→ **Available data**

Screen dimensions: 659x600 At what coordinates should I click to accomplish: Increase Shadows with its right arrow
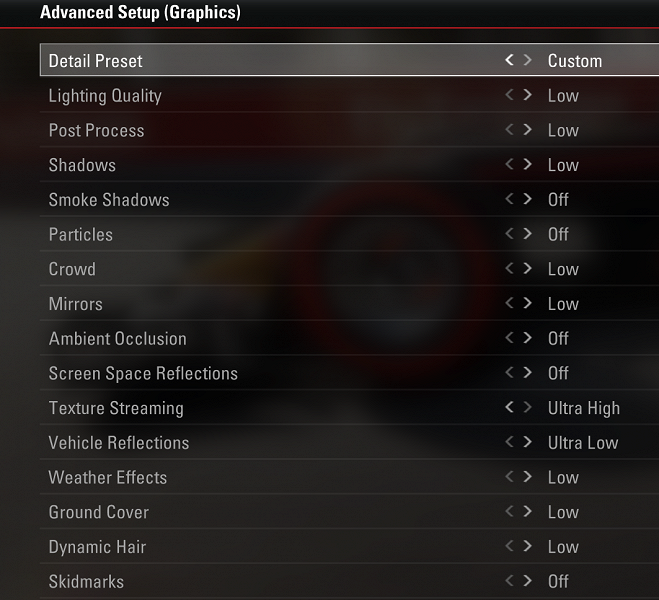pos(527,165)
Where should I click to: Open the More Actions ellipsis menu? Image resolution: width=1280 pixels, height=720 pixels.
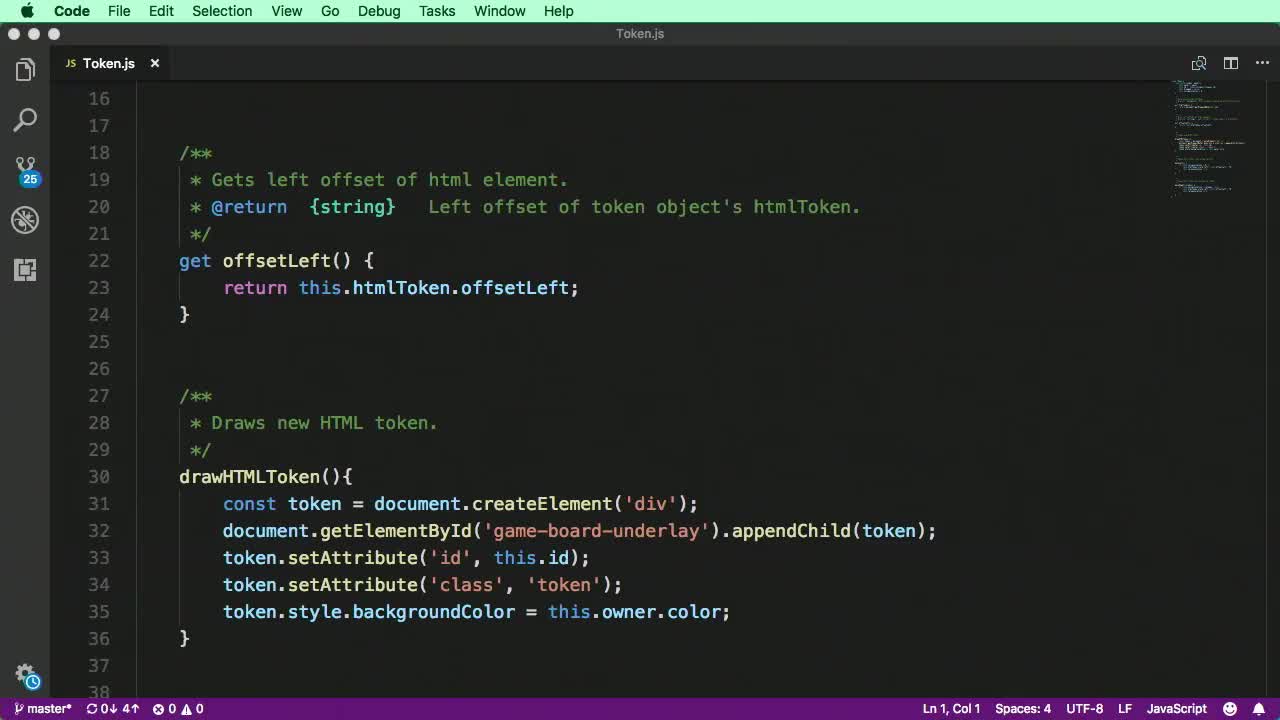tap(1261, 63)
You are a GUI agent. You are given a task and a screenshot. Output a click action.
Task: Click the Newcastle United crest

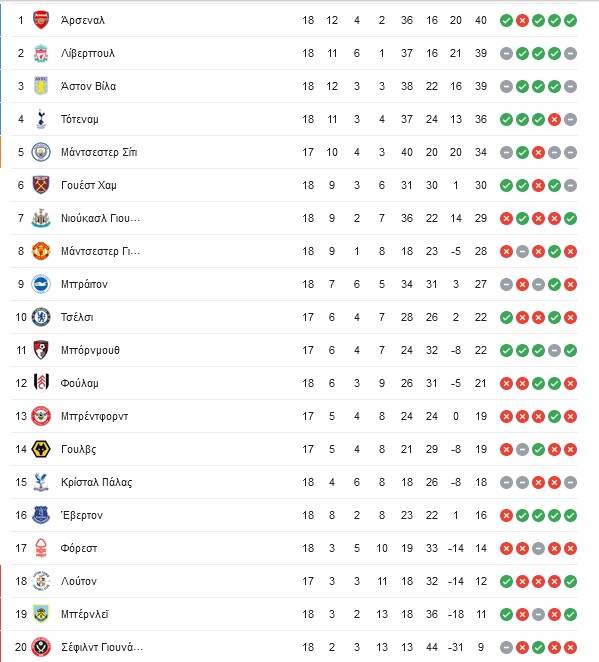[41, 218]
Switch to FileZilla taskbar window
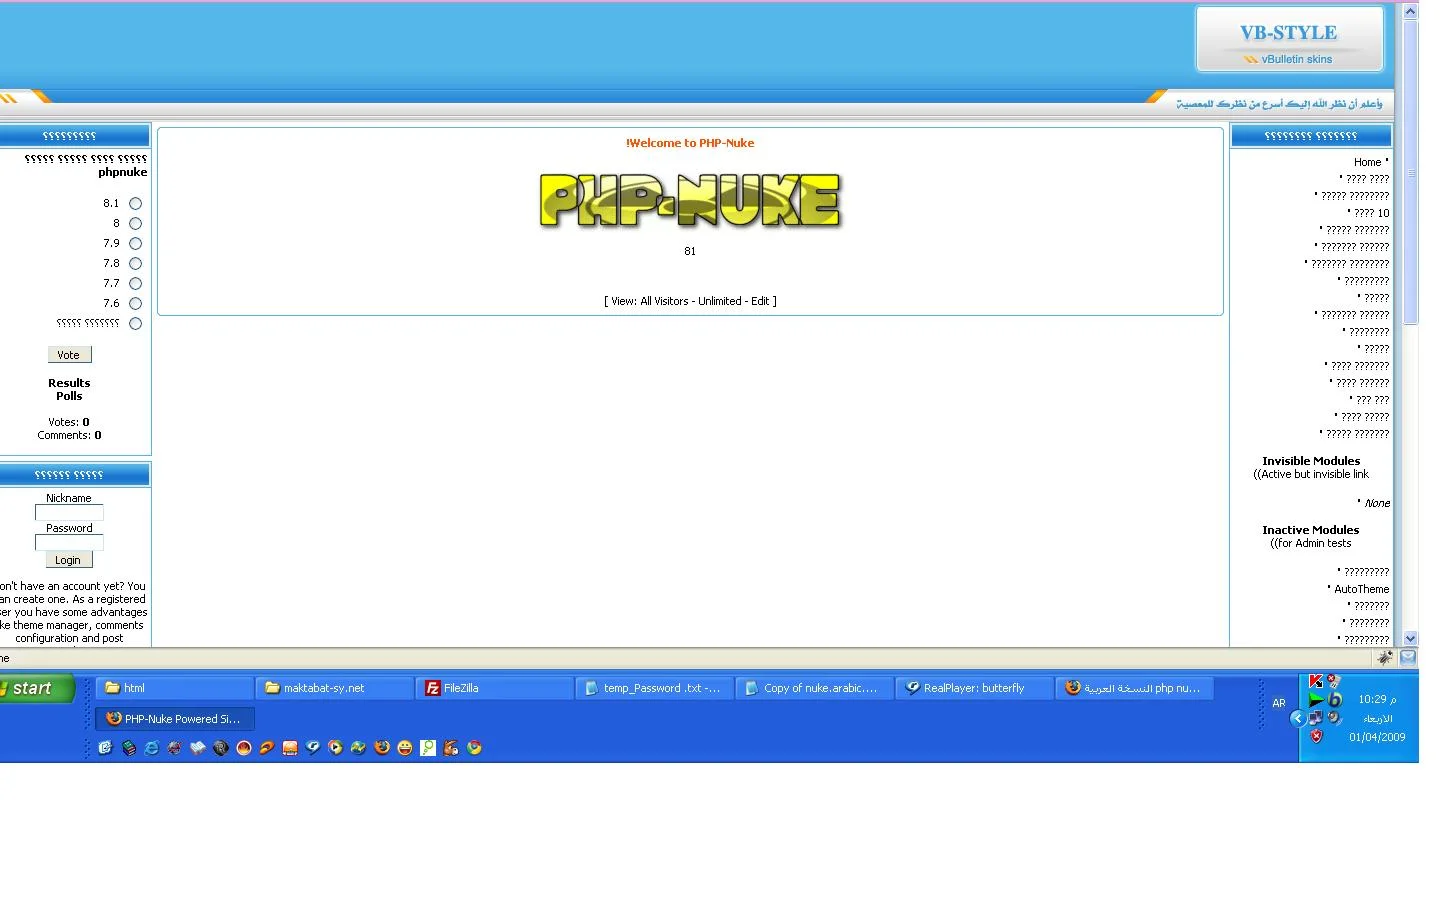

→ **Exercise objective**
Retype the listing word for word, starting at the line that contains "You are a GUI" and ending at the end of the listing. Leave the pictures out.

→ **Problem solution**
You are a GUI agent. You are given a task and a screenshot. Output a click action.
Task: Click the Newcastle United crest

[41, 218]
Switch to FileZilla taskbar window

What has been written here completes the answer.